Long wants her bank, Custodia, to be granted a U.S. federal payments charter, and is leading a fight over access to the FedWire network, which handled over $1 quadrillion in 2022. She is currently in the midst of a lawsuit against the Federal Reserve, which Long says is trying make an example of Custodia and trying to intimidate it to “turn tail and run.”
Custodia is connected to eight other fintech firms–four of which work in the crypto industry–which have valid charters but are also being blocked by the Fed from acquiring a master account. Long wrote a blog post titled “Here Come The Fintech Banks,” which tells the story of these companies left out in the cold by the Fed.
A longtime attorney, Long said “this is all bigger than crypto.” On the other hand, she observed, the crypto industry might be the one that ends the government’s overreach. Crypto companies like Ripple, for example, are getting involved in what she calls “bet-the-farm” style lawsuits—and the judicial system seems to be siding with crypto.
The current system is also adding extra cost and friction to the industry, Caitlin told Decrypt, pointing to a blogpost by Wire that claimed that “the Fed charges banks a fraction of a cent to send ACH payments, but banks charge their ACH customers a 100 times markup.”

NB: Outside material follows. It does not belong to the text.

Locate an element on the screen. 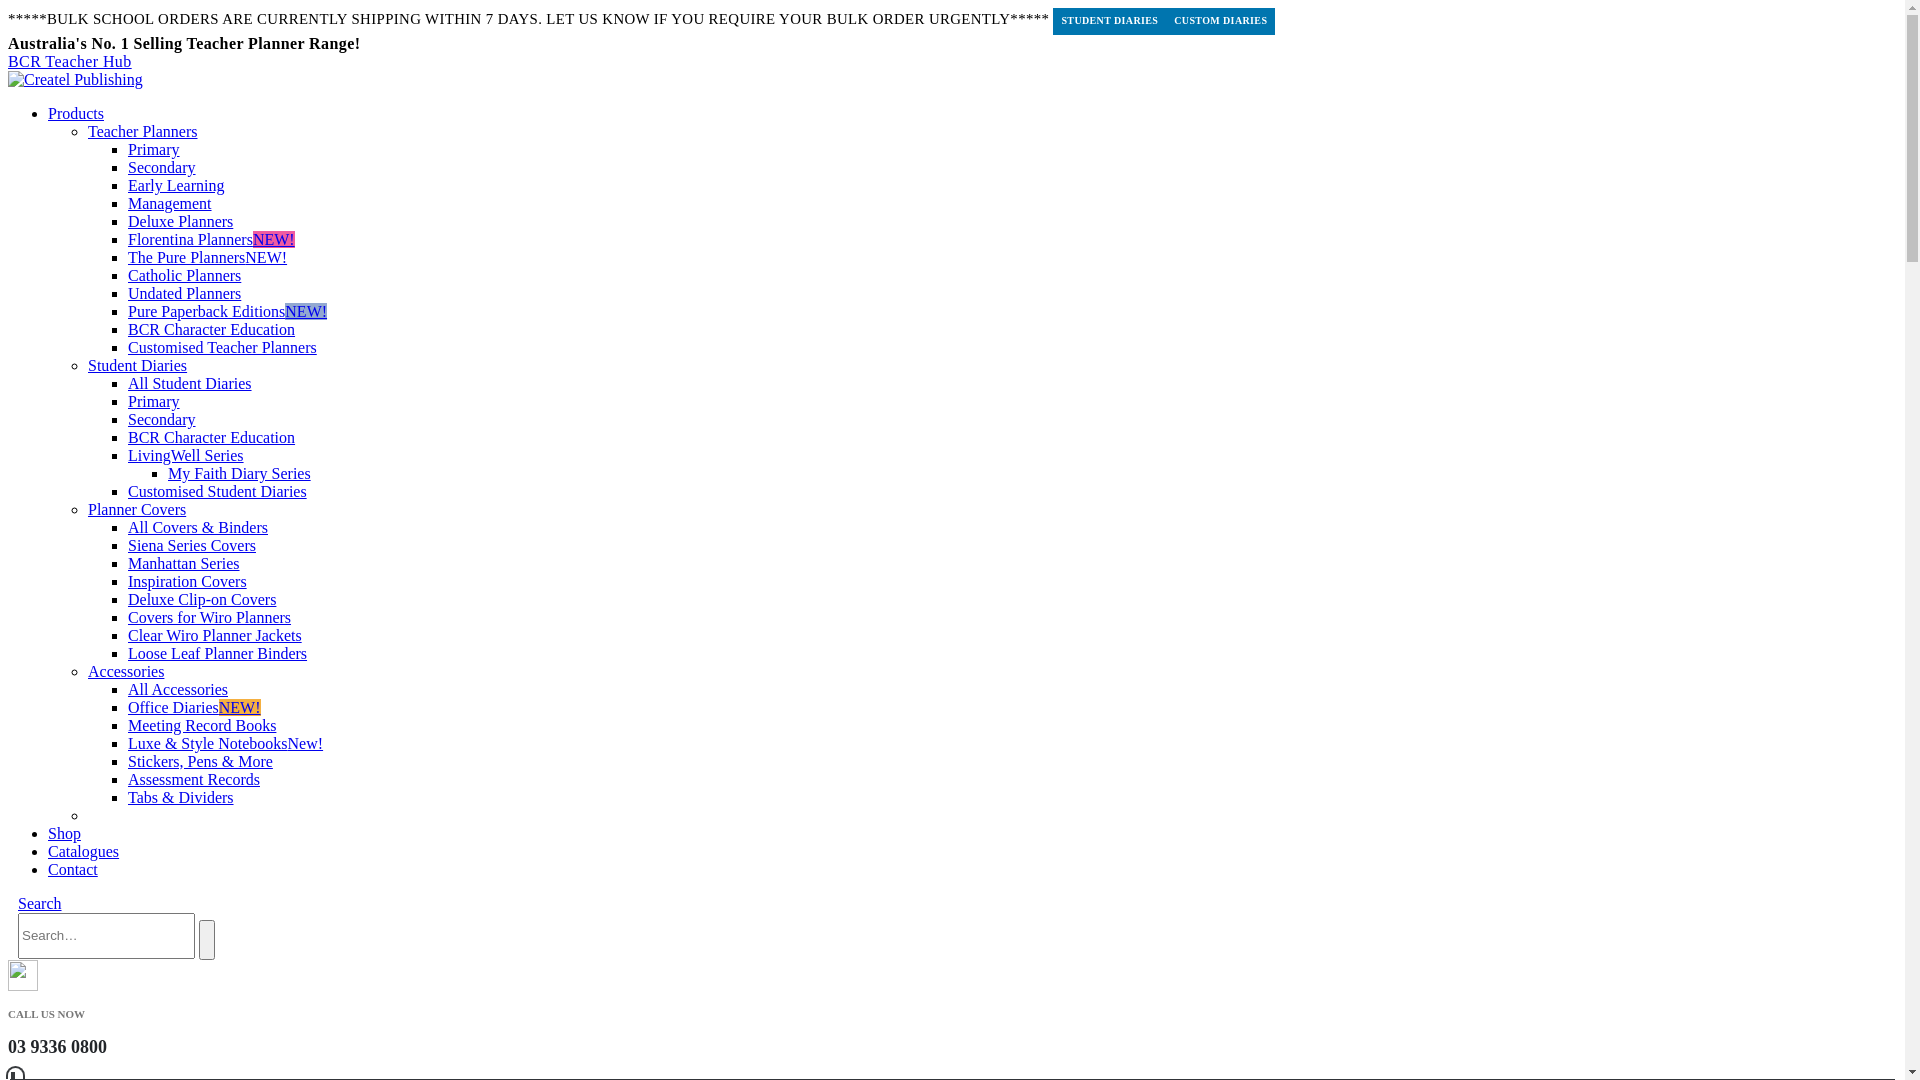  'Early Learning' is located at coordinates (176, 185).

Regardless of her bank’s fight for a master account, Caitlin thinks the new FedNow service is lacking. “It is not interoperable, crossborder, and has a stringent $500,000 transaction payment limit,” claiming it will capture 10% of payments, “but no more than that.”
“This will all play out in the courts,” she projects, with Custodia involved one of two active lawsuits and many more likely to follow.
Long told Decrypt that the Fed claims they will help companies get regulated, and that Custodia has “bent over backwards to comply,” but that the authorities have become am “unmovable mountain.”
Despite the “Fed’s wanton disrespect for the law,” and the frustration she has dealt with over the years with Custodia, Long admits she is “having fun.”